Колонна саней направлялась на юго-восток от Канска, в излучину впадающей в Енисей не менее знаменитой реки Бирюсы. Дорога была наезжена, время от времени они проезжали мимо согнанных охранниками на заснеженную обочину конных упряжек, спешащих в город, чаще всего груженных сеном, мешками с зерном, бочками с ягодами и дичью. Вскоре колонна свернула с главной дороги и узкой проторенной тропой углубилась в сибирскую тайгу. Несмотря на ясное небо и все выше взбирающееся солнце, в тайге было мрачно, а временами, там, где деревья густо подступали к самой дороге, и вовсе смеркалось.

— Тайга! — бросил Афанасий и щелкнул кнутом. — А ну, давай, милая, давай! — скорее просил, чем погонял коней, потому что дорога стала карабкаться вверх по глубокой каменистой расщелине.

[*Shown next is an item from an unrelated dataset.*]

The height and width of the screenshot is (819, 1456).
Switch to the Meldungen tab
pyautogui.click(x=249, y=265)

Тайга! «Великий лес» значит это слово у эвенков и бурят, татар и монгол, у всех здешних исконно сибирских племен, у всех этих смуглолицых народов с раскосыми глазами. Тайга для них святое слово. Тайга была их местом на земле, пока много веков назад не поработил их злой «люча» — белый русский завоеватель. Как индейцы отстаивали свои американские прерии с бизонами, так местные племена защищали свою тайгу с бурыми медведями и оленьими стадами. Вставали на защиту с копьем, луком и стрелами против порохового грохота казацких ружей русского завоевателя Ермака. И так же, как индейцы, не устояли…

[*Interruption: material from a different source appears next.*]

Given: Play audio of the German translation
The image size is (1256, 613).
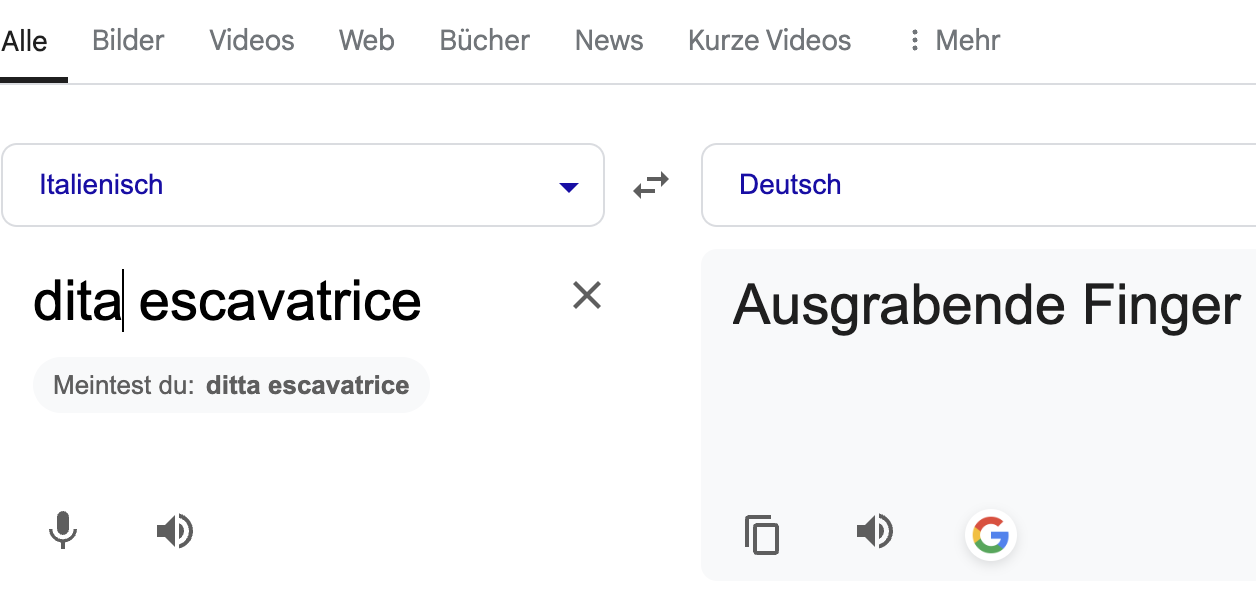Looking at the screenshot, I should pyautogui.click(x=875, y=532).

Тайга! Ссыльные вглядывались в нее в тревожном набожном молчании. Местность холмистая. Небольшие, на первый взгляд, пригорки неожиданно превращаются в крутые, достаточно высокие горки, срываются каменистыми осыпями, сползают в глубокие ущелья. А в долинах — реки, стремительные горные потоки, теперь скованные льдом. Сосна встречается чаще других деревьев в восточносибирской тайге. Сибирская сосна растет высокой, стройной, с годами становится все толще в обхвате, оставаясь такой же высокой и стройной, как мачта. Там, где во множестве растут старые сосны, светлеет в тайге от золотисто-коричневого цвета их стволов. И пьяно кружится голова от горьковатого запаха сосновой смолы. Лиственница, крепкое дерево, служащее сибирякам для постройки домов, занимает огромные площади леса. И кроме первосортного строительного материала она дает сибирякам смолу, «серу». Лиственничную смолу «серу» жуют стар и млад, как эвенкийки жуют табак и курят трубку. Ну, и, наконец, кедр! Уникальное сибирское дерево, кедр. Любит солнце, расселяется по южным склонам гор. Что за великолепная картина — девственный лес вековых сибирских кедров, достигающих нескольких десятков метров высоты! Кедр — древесина наивысшего качества, прежде всего для изготовления мебели. Но это и дерево-кормилец. Осенью на нем созревают пузатые шишки, крупнее сосновых, полные орешков величиной с кофейное зерно или небольшую фасолину. У кедровых орешков сладковатый вкус, в них масса витаминов, а кедровое масло не имеет себе равных.